:: Data to process ::
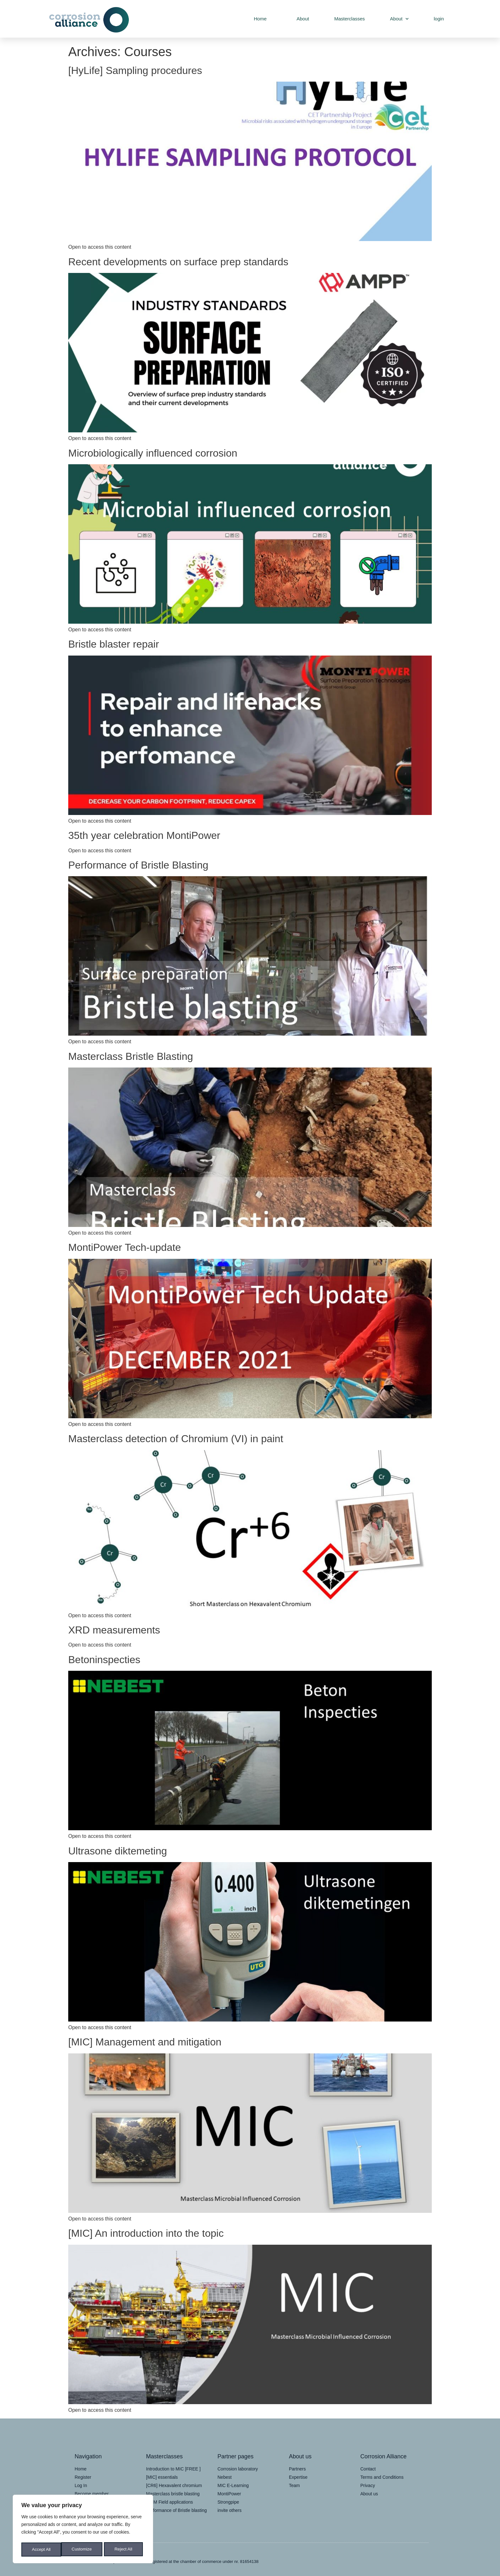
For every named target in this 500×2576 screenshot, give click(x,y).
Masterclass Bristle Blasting (130, 1056)
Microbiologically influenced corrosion (152, 453)
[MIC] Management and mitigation (144, 2042)
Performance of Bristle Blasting (138, 865)
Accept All (125, 2549)
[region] (83, 2529)
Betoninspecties (104, 1659)
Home (258, 18)
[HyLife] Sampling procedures (135, 70)
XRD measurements (114, 1630)
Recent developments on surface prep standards (178, 262)
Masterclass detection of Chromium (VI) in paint (175, 1438)
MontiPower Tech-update (124, 1247)
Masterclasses (349, 18)
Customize (41, 2549)
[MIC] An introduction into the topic (146, 2233)
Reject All (83, 2549)
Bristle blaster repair (113, 644)
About (300, 18)
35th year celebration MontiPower (144, 835)
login (439, 18)
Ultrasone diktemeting (117, 1851)
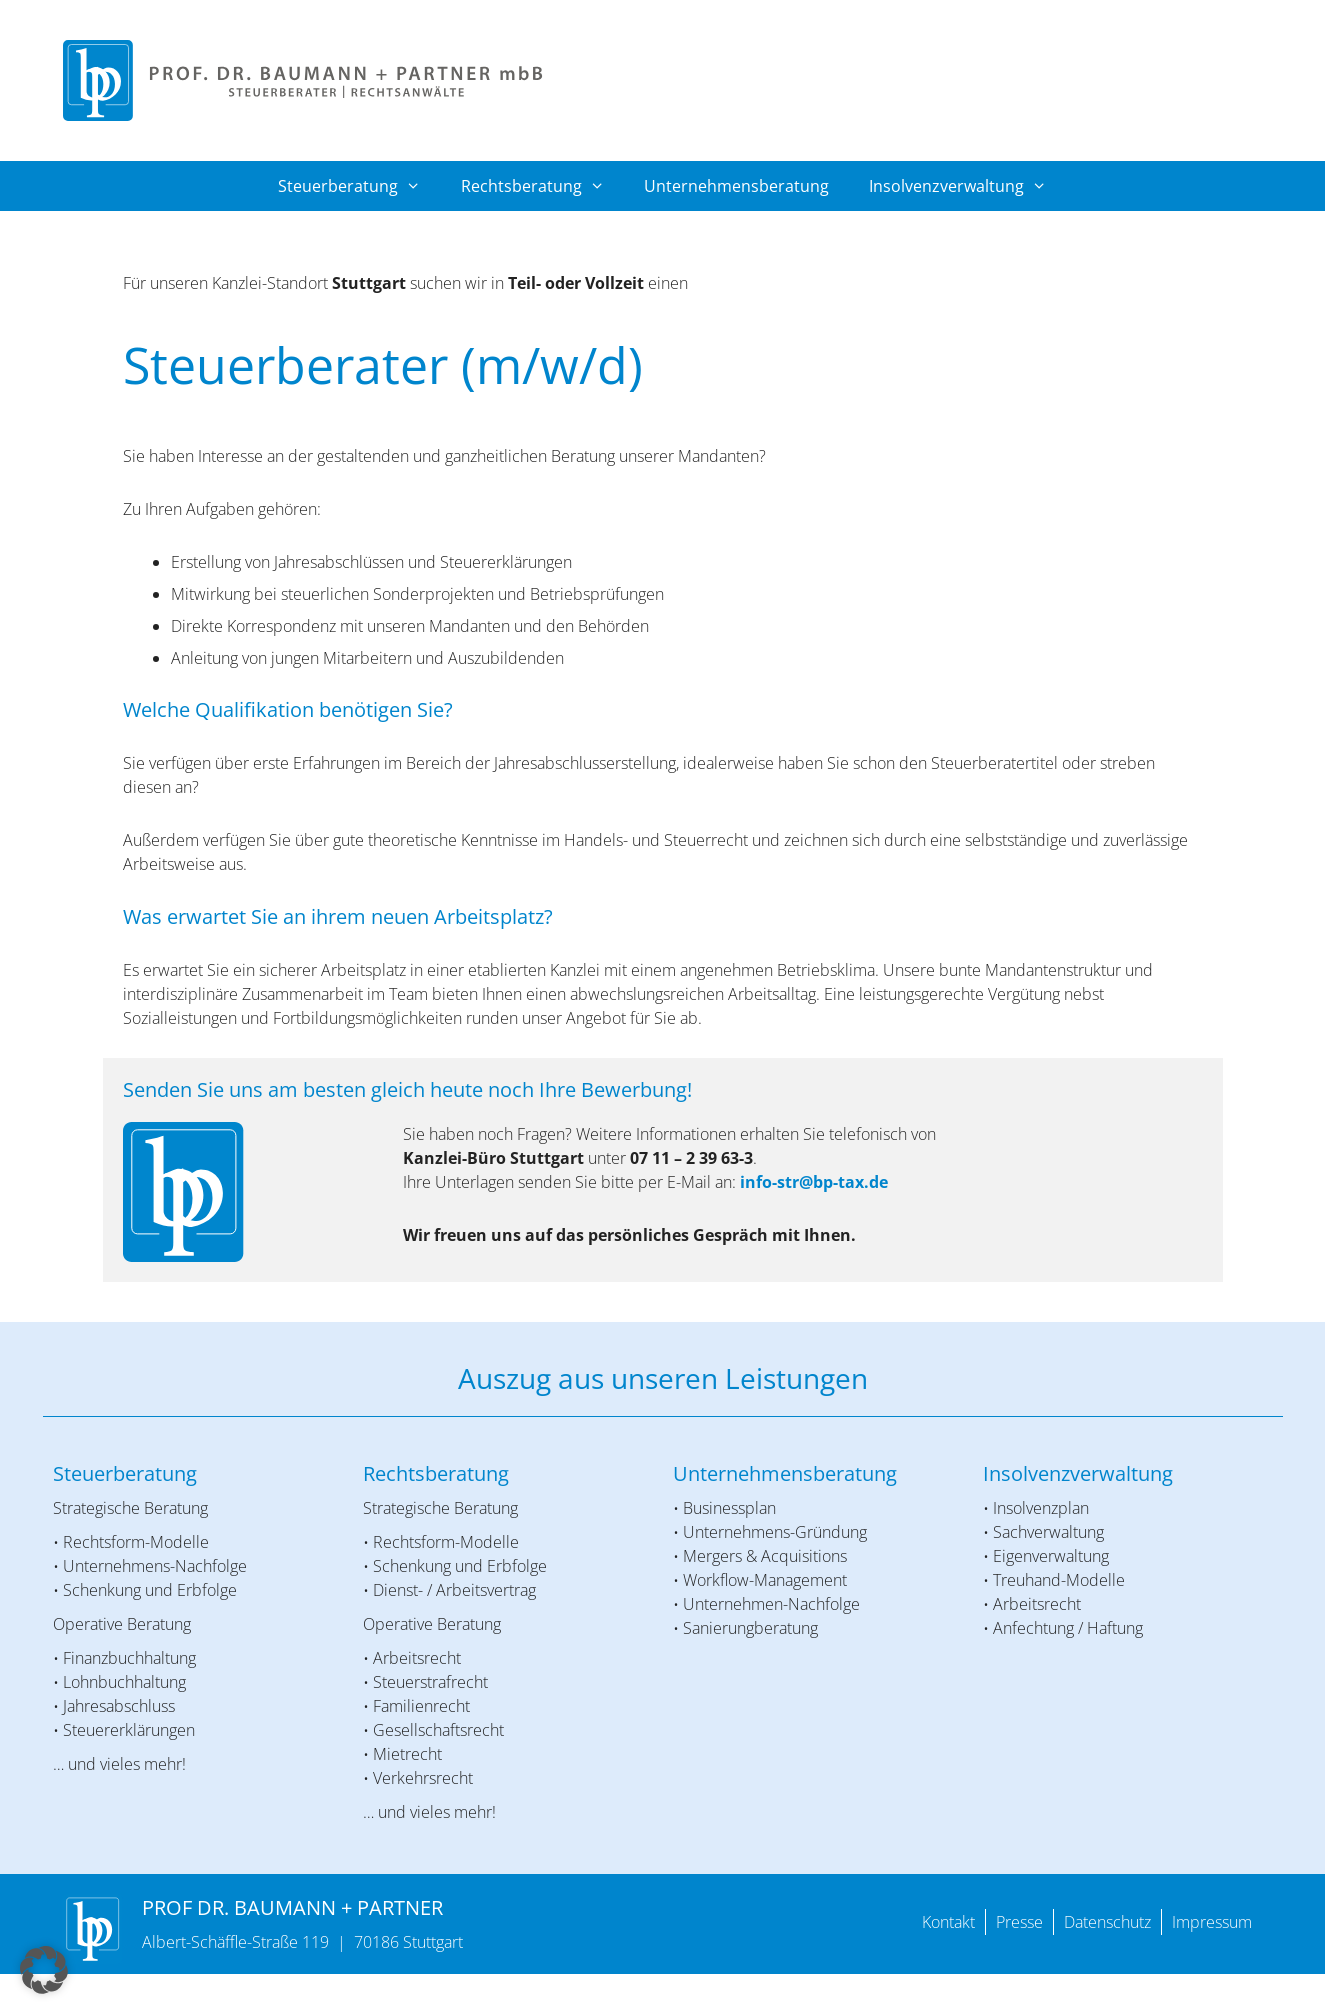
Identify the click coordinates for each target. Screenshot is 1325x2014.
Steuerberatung (359, 186)
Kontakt (948, 1922)
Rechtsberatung (543, 186)
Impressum (1212, 1922)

:: Work to be completed ::
Copy all of the lines above word for word, but leave out the pictures.

:: Result below ::
For every named target in this 500×2576 screenshot, give click(x,y).
Masterclass Bristle Blasting (130, 1056)
Microbiologically influenced corrosion (152, 453)
[MIC] Management and mitigation (144, 2042)
Performance of Bristle Blasting (138, 865)
Accept All (125, 2549)
[region] (83, 2529)
Betoninspecties (104, 1659)
Home (258, 18)
[HyLife] Sampling procedures (135, 70)
XRD measurements (114, 1630)
Recent developments on surface prep standards (178, 262)
Masterclass detection of Chromium (VI) in paint (175, 1438)
MontiPower Tech-update (124, 1247)
Masterclasses (349, 18)
Customize (41, 2549)
[MIC] An introduction into the topic (146, 2233)
Reject All (83, 2549)
Bristle blaster repair (113, 644)
About (300, 18)
35th year celebration MontiPower (144, 835)
login (439, 18)
Ultrasone diktemeting (117, 1851)
Identify the click coordinates for each target. Screenshot is 1325x2014.
Steuerberatung (359, 186)
Kontakt (948, 1922)
Rechtsberatung (543, 186)
Impressum (1212, 1922)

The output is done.